Diarmaid MacCullock, professor of the history of the Church at Oxford, acknowledged as a scholar world-wide, wrote The Reformation: A History, in 2003. Lured by the enthusiasm of the reviewers, I bought it then and am now up to page174 of 792. I'm beginning to imagine I'll say what Father "Stately" Gately, SJ, who had come to Shadowbrook to die, said to the Rector, Father Bill Finneran, SJ, who had given him a two volume history of Ireland to read, "Gee, Bill, thanks, but I don't think I'll have time to finish it."
In The Reformation, early on, MacCullock says that Luther was inspired, not by the antics in Rome, but by St. Augustine's theories of orginal sin, his forlorn and bleak nature of man, his blessing on "just wars" and his rigid theology of church, even though all of that was writ a thousand years before Luther nailed his own 95 theses on the door of the Wittenberg Cathedral in 1517. The more I read after MacCullock proposed the relationship to St. Augustine, the more I came to imagine that the same Augustinian stuff is going on strong today. As a novice in ecclesiology and church history, I am quick to jump to opinions in tune with the tumbling emotions within me when I think Rome, Curia, Popes, Cardinals and read Thomas Reese's recent six proposals for the reform of the Vatican. The feeling is that the history of the Church and of Christianity is the history of the mother of all brainwashing, par excellence, by those who could read pagan philosophers and use their thoughts and words to teach the Gospel story told so simply by Matthew, Mark, Luke and John and the others.
My own Catholicism right now, the mental stuff of it, feels like a faithless, hopeless, loveless confusion of intellectualities, stuffeed with the big names: Clement, Origen, Chrysostom, Athanasius, Augustine, Aquinas, without too many really big ones after that Thirteenth Century, at least until an Augustinian monk Martin Luther lit the match on the tinder box of western Christianity. That Catholicism gets a life with Thomas Reese, SJ, and Roger Haight, SJ, and Jacques Dupuis, SJ, and Karl Rahner, SJ, along with so many others of our own times, that I begin to think that all we are doing in our 3rd millennium is repeating what has been going on since St. John finished the Fourth Gospel.

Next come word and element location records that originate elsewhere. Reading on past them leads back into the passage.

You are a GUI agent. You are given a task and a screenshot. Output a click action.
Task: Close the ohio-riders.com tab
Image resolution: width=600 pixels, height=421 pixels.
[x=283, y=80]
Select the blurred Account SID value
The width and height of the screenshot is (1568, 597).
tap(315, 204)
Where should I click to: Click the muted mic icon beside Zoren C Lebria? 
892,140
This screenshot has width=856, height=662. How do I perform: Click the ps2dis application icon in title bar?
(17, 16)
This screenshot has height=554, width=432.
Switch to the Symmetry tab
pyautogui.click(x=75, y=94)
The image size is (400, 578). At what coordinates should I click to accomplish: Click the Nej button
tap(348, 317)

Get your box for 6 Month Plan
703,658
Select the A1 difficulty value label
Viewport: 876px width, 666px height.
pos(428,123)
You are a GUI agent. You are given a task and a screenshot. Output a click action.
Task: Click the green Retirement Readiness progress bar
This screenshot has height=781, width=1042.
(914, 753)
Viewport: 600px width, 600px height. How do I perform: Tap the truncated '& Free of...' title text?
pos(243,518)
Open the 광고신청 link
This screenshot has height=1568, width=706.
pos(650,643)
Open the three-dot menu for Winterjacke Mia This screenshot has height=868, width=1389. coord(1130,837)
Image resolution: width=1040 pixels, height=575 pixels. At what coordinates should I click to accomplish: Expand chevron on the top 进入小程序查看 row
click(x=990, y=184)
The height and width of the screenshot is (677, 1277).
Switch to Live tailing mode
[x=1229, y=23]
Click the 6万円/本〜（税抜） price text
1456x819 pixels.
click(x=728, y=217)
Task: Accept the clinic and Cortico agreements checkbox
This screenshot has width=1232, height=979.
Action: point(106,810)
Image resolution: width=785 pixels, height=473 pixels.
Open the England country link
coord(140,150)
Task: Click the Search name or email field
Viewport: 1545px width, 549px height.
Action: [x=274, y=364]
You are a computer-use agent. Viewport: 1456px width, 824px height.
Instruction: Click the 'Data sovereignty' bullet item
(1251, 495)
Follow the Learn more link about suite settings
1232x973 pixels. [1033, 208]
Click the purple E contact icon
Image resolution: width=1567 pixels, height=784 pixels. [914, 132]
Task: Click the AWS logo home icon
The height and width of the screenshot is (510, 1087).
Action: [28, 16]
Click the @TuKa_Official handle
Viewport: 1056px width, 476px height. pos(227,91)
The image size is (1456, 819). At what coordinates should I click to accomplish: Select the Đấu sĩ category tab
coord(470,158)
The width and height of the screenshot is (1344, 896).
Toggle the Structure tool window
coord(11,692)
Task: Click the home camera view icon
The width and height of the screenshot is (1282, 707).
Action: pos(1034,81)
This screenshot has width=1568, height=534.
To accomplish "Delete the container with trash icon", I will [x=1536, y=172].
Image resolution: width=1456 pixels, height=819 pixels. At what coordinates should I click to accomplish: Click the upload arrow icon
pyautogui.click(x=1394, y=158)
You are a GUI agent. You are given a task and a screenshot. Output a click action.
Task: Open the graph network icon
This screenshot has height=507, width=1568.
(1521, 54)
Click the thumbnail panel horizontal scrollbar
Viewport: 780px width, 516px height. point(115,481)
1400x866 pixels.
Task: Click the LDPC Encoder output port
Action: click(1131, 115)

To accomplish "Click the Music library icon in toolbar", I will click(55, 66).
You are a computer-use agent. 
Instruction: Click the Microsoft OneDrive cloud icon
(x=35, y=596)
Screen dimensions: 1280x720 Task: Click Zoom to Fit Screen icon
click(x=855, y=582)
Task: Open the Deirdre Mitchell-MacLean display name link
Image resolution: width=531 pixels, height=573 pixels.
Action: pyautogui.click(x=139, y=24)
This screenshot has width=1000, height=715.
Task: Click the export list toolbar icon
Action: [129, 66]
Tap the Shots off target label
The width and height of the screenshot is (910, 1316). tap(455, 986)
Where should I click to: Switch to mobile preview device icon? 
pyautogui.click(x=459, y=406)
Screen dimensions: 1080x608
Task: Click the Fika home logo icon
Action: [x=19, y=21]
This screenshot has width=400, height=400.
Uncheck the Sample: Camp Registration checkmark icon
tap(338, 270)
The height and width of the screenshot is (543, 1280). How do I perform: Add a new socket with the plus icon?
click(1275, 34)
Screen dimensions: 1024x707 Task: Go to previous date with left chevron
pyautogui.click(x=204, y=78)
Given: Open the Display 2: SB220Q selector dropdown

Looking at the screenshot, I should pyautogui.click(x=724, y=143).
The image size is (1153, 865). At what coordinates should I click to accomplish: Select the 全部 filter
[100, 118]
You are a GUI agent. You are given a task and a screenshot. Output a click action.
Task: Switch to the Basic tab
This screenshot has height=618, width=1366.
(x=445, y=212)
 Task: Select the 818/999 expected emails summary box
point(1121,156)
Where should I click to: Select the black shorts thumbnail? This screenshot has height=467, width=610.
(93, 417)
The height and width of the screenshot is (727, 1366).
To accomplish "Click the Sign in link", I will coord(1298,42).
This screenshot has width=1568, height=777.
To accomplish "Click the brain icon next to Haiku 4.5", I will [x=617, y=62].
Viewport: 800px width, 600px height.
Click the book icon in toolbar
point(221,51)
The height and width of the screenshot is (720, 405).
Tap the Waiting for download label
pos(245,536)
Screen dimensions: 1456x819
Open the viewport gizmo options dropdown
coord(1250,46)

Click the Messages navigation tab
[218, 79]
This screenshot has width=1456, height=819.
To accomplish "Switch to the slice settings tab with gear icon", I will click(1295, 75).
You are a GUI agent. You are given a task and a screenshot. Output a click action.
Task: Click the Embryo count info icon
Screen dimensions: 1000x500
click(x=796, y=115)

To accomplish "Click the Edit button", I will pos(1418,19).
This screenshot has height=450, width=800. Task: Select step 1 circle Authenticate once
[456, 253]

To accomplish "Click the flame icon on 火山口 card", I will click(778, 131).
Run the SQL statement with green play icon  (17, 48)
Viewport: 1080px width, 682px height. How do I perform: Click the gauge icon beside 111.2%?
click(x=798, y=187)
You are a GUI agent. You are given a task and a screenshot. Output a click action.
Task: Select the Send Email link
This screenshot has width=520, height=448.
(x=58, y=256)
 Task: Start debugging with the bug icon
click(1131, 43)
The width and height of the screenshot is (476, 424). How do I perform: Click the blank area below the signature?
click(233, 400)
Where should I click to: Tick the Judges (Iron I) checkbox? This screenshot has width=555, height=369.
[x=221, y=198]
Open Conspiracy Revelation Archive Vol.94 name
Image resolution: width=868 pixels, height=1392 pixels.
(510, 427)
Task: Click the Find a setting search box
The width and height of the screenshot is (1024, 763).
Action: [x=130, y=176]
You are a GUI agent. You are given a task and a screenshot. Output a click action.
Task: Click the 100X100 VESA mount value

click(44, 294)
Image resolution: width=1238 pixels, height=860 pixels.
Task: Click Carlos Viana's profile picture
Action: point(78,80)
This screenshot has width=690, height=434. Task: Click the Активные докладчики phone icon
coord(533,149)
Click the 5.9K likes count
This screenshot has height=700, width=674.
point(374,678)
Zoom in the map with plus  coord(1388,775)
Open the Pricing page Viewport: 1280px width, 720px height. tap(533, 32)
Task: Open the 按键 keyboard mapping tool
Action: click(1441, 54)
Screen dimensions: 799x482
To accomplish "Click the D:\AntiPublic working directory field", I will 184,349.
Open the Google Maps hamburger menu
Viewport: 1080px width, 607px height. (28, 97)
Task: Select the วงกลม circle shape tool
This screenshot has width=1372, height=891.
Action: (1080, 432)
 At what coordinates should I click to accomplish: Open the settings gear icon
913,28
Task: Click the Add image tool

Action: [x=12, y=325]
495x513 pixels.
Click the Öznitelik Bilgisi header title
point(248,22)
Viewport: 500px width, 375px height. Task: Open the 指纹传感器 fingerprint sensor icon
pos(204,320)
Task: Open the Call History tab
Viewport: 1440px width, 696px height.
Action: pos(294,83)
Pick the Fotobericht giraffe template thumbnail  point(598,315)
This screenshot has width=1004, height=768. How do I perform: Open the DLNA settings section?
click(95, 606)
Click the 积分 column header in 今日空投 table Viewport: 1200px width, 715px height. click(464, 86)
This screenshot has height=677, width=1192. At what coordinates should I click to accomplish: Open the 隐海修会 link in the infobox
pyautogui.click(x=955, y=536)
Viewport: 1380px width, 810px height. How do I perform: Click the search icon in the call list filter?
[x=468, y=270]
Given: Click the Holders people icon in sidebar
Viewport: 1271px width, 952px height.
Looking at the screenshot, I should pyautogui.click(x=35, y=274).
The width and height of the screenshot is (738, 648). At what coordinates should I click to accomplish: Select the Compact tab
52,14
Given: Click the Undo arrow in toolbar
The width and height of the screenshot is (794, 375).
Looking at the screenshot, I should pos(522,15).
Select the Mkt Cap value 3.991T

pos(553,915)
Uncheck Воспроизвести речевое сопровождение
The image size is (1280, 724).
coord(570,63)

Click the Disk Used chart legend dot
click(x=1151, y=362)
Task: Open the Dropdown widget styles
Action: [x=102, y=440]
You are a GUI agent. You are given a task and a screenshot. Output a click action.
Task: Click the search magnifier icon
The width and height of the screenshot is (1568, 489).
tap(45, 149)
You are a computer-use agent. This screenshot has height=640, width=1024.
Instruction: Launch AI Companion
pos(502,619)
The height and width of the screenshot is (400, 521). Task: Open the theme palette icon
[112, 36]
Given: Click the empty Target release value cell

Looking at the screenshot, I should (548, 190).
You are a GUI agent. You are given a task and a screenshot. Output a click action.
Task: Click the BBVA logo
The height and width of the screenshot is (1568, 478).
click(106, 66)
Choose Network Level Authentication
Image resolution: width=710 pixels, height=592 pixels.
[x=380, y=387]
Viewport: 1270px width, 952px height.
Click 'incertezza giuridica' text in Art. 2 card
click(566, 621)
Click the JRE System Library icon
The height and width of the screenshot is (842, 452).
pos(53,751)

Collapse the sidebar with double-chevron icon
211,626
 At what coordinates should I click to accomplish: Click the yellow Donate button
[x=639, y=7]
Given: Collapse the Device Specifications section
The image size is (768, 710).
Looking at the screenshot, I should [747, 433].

More of the same, over and over, with the instigation of the Reformation of the 16th century itself being attributed to the ideas and thoughts of Augustine of Hippo of the 5th century. We are still debating today what they were debating from the beginning, each one insisting that his or her ideas are those of Jesus Messiah. He was crucified for his ideas and words. A lot of those who claimed to explain him were crucified, too, or burned at the stake, by the high priests of their times. And so it goes on and on and on. If today, I were to say I can explain Jesus Messiah, I had first better make sure I please Rome's High Priests. Wonder how long Garry Wills will last without an excommunication of sorts, after his trilogy: What Jesus Meant; What Paul Meant; What the Gospels Meant. Tom Reese, too, kicked off the Jesuit magazine America by an angry Cardinal Ratzinger as soon as he became Pope Benedict X VI.
As for Thomas Reese's six proposals for reform, my impetuous and unlearned suggestion would be to abolish the College of Cardinals first, then elect Bishops locally, and set up some kind of governance wherein there are checks and balances on power, its use and abuse. To do that, we need Thomas Reeses, people who know what they are doing and are not just reacting emotionally to the brainwashing of two millennia, some of which cleared the mind, a lot of which drowned it. Like Father Reese, I am pretty sure it will never happen. Not even Luther or Calvin or Zwingli or Henry VIII succeeded. Proof? Cable TV these days has been taken over by the Pope, who was once called a Rotweiler, an Enforcer, an implacable, etc., etc., etc. He is a powerful man, regardless of his track record in the abuse of power, or maybe precisely because of it. My biased personal opinion is that a good lot of us are not paying him much attention, nor giving him heed.